[ABOUT THIS EXERCISE]: Give back exactly the lines of the material below that start at the one holding "Task: Expand the" and end at the last line, minus the pictures.
--- PROVIDED INFORMATION ---
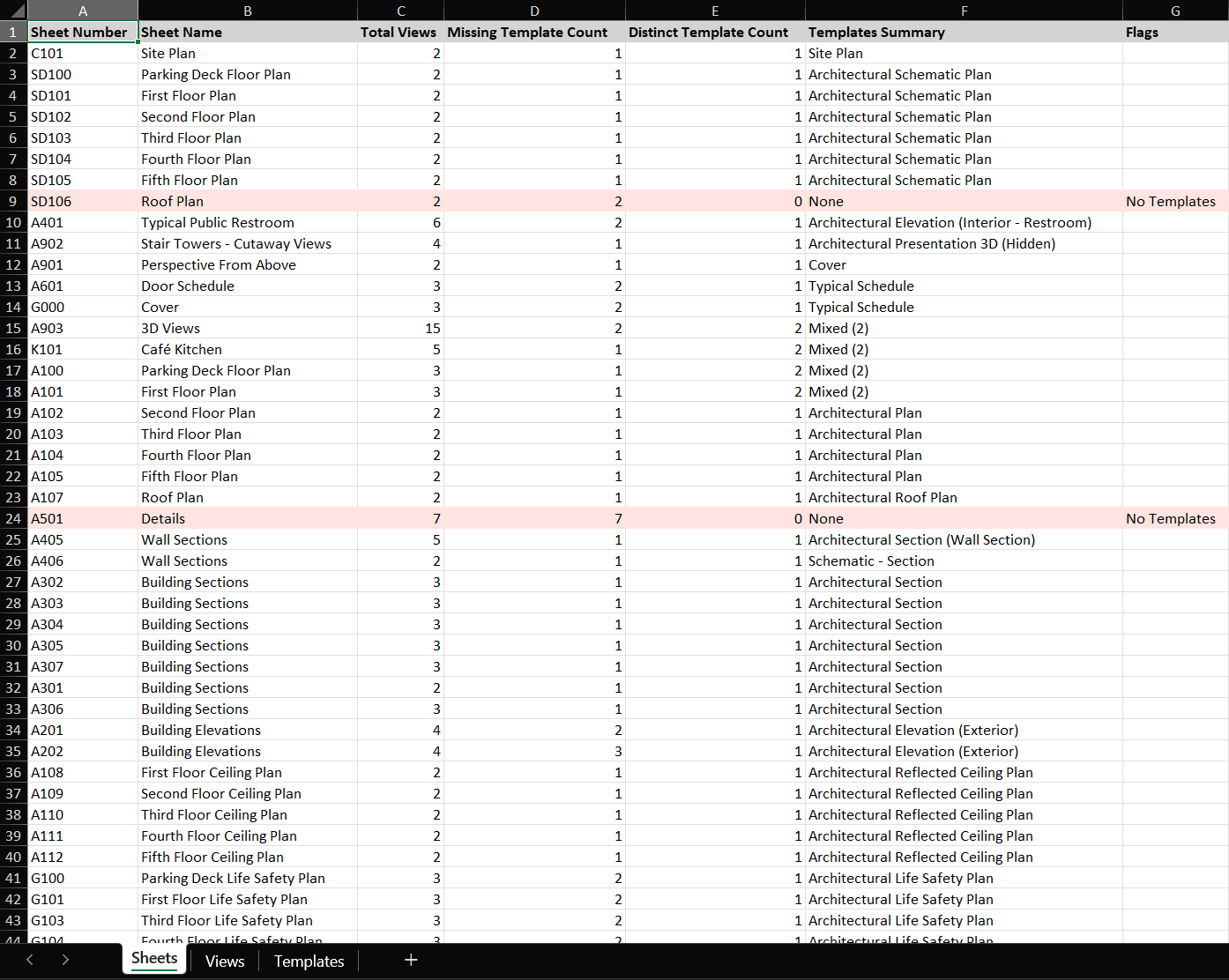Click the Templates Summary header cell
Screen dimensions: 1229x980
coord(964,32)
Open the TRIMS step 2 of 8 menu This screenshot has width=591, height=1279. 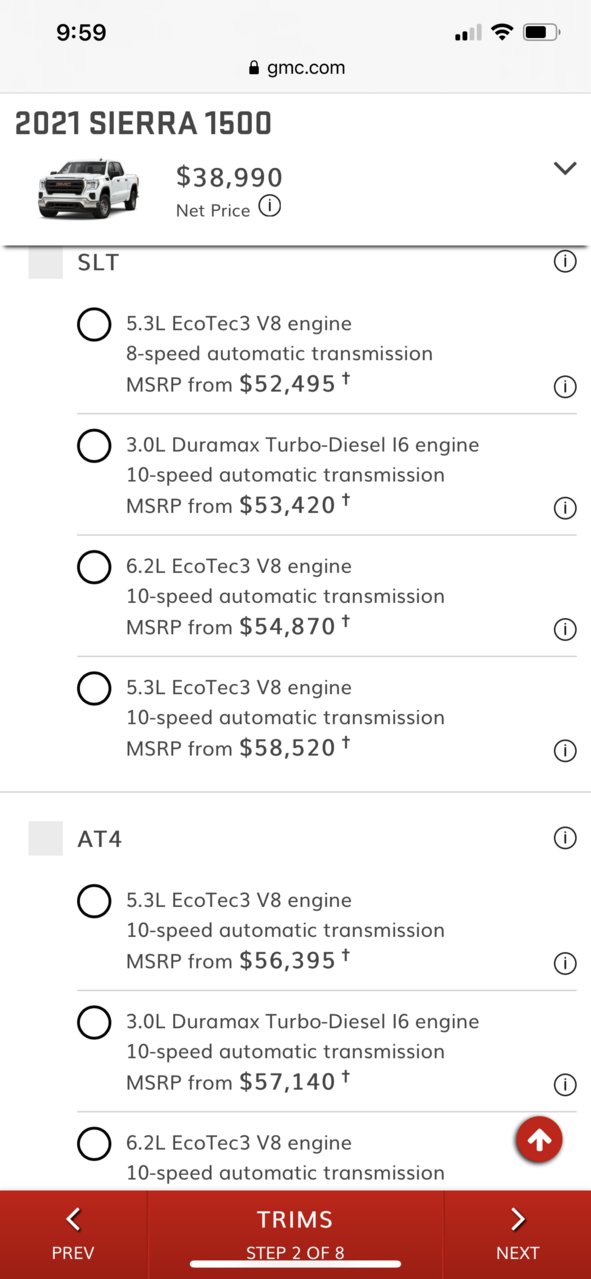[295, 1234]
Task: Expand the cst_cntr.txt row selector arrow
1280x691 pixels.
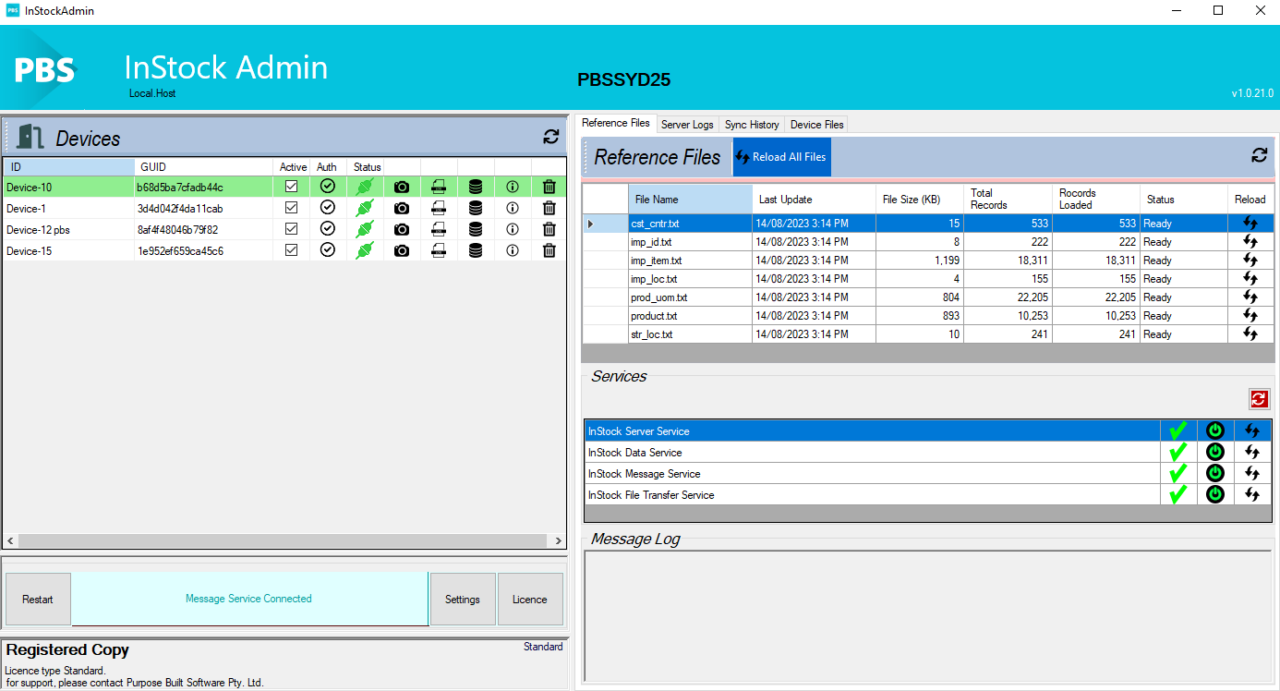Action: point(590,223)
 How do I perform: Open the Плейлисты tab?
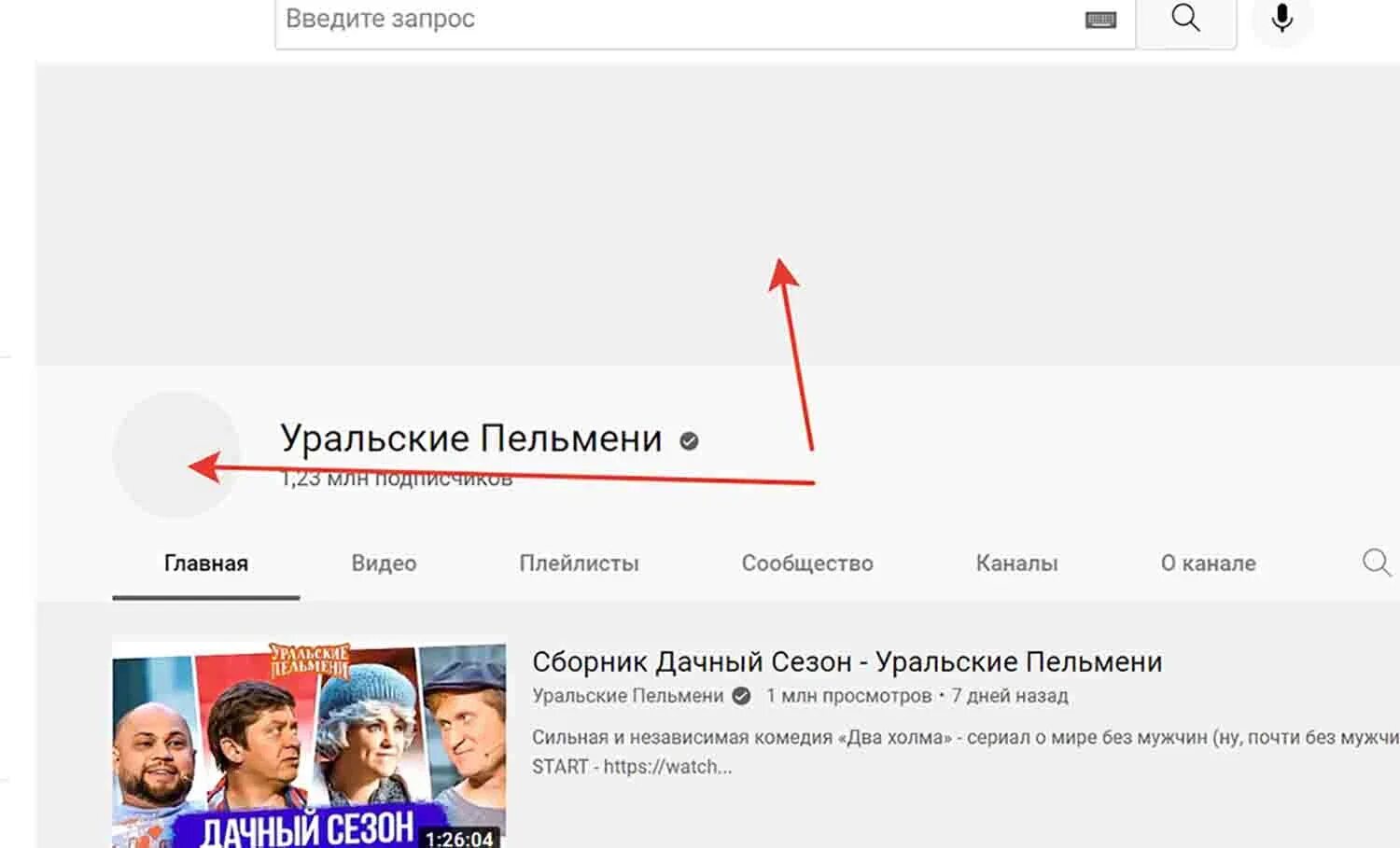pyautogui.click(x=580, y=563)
---
[RESPONSE AREA]:
Task: Expand the cst_cntr.txt row selector arrow
1280x691 pixels.
Action: point(590,223)
 How do I perform: Open the Плейлисты tab?
pyautogui.click(x=580, y=563)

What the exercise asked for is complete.